ROANOKE TIMES

                         Roanoke Times
                 Copyright (c) 1995, Landmark Communications, Inc.

DATE: SUNDAY, May 2, 1993                   TAG: 9305020221
SECTION: HORIZON                    PAGE: F-4   EDITION: METRO 
SOURCE: Reviewed by MONTY S. LEITCH
DATELINE:                                 LENGTH: Medium


N.C. WRITERS FIND OUT THEY CAN GO HOME AGAIN

THE ROUGH ROAD HOME: STORIES BY NORTH CAROLINA WRITERS. Edited with an Introduction by Robert Gingher. University of North Carolina Press. $16.50.

In his introduction to this marvelous collection, Robert Gingher writes that the "flight-and-return pattern" of North Carolinians' stories "is in the genes, as old as blood." To wit, Thomas Wolfe's "Look Homeward, Angel" and "You Can't Go Home Again."
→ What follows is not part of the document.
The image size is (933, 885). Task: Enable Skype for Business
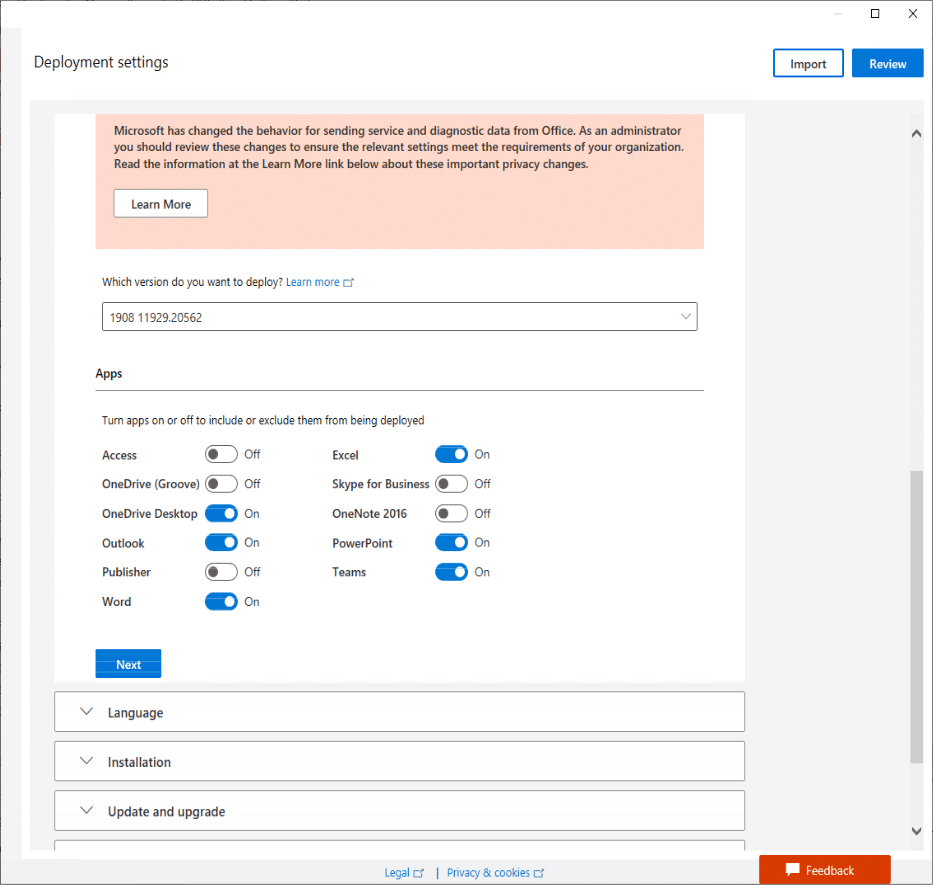coord(451,484)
What this collection's 22 stories demonstrate, Gingher asserts, is that "we can go home again, but it's a rough road back."

He needn't have provided such a substantial reason for me to have loved this book.
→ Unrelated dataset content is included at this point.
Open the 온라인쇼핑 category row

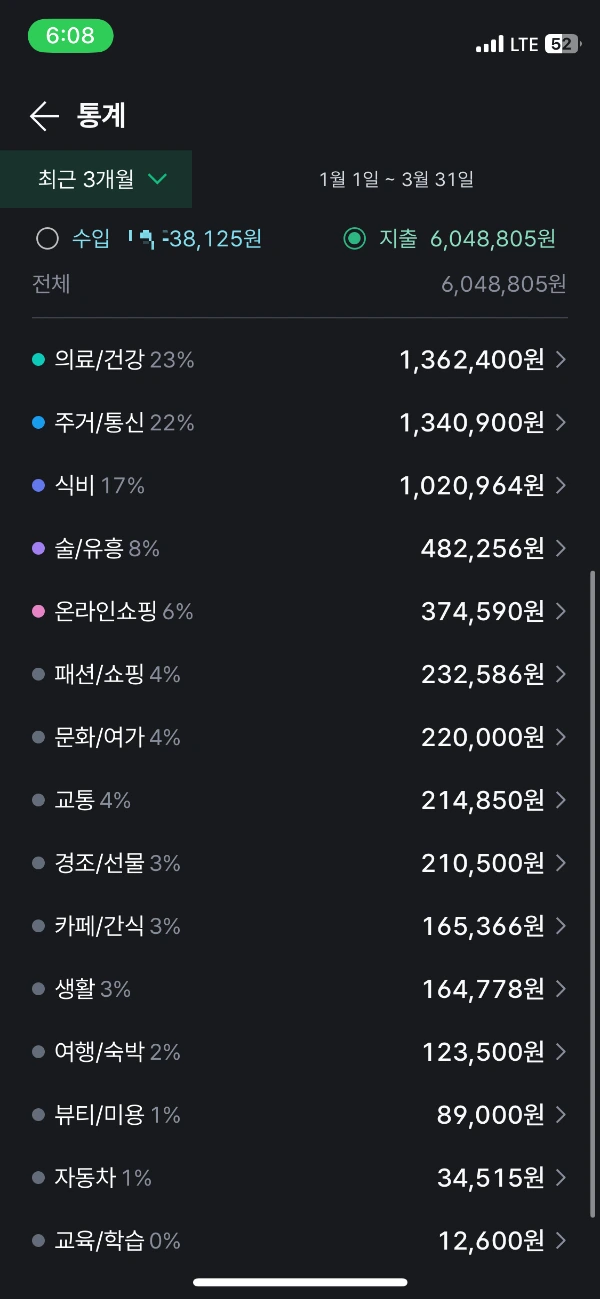(x=300, y=611)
Not that I'm totally convinced of the North Carolina-ness of every single writer included; Grundy, Va., after all has some pretty strong claims on Lee Smith, and I believe you'd have quite a time getting Arkansas to give up claim to Maya Anglou.

But that's nit-picking. The work included here is uniformly strong, serious-minded, and vivid. It's also remarkably diverse in form, subject matter and approach, all the while remaining ineffably Southern.

Here are the genteel Old World sounds of Max Steele's characters in "The Hat of My Mother" and the harsh New World sounds of Lee Zacharias' "Disasters," right alongside the unmistakable mountain voices of Doris Betts', Clyde Edgerton's and Lee Smith's characters.

Here are healing angels in Allan Gurganus' "It Had Wings," homeless prophets in Alice Adams' "The Oasis," women unafraid to war with demons in Linda Beatrice Brown's "1940 - Winter," and bitter class wars in Donald Secreast's "Summer Help" and Robert Morgan's "Murals."

Virtually every story is lighted with hope, too: the hope that grows out of a strong religious presence. Even though this presence, as in Tim McLaurin's "Below the Last Lock," is often implied rather than revealed.

Some of the selections included are novel excerpts; most are stories, a couple of them apparently never before published. What they demonstrate, taken together, is that a complex and unified anthology can be drawn together from the work of many minds, provided the editor's mind is imaginative and clear.

Monty S. Leitch is a columnist for the Roanoke Times & World-News.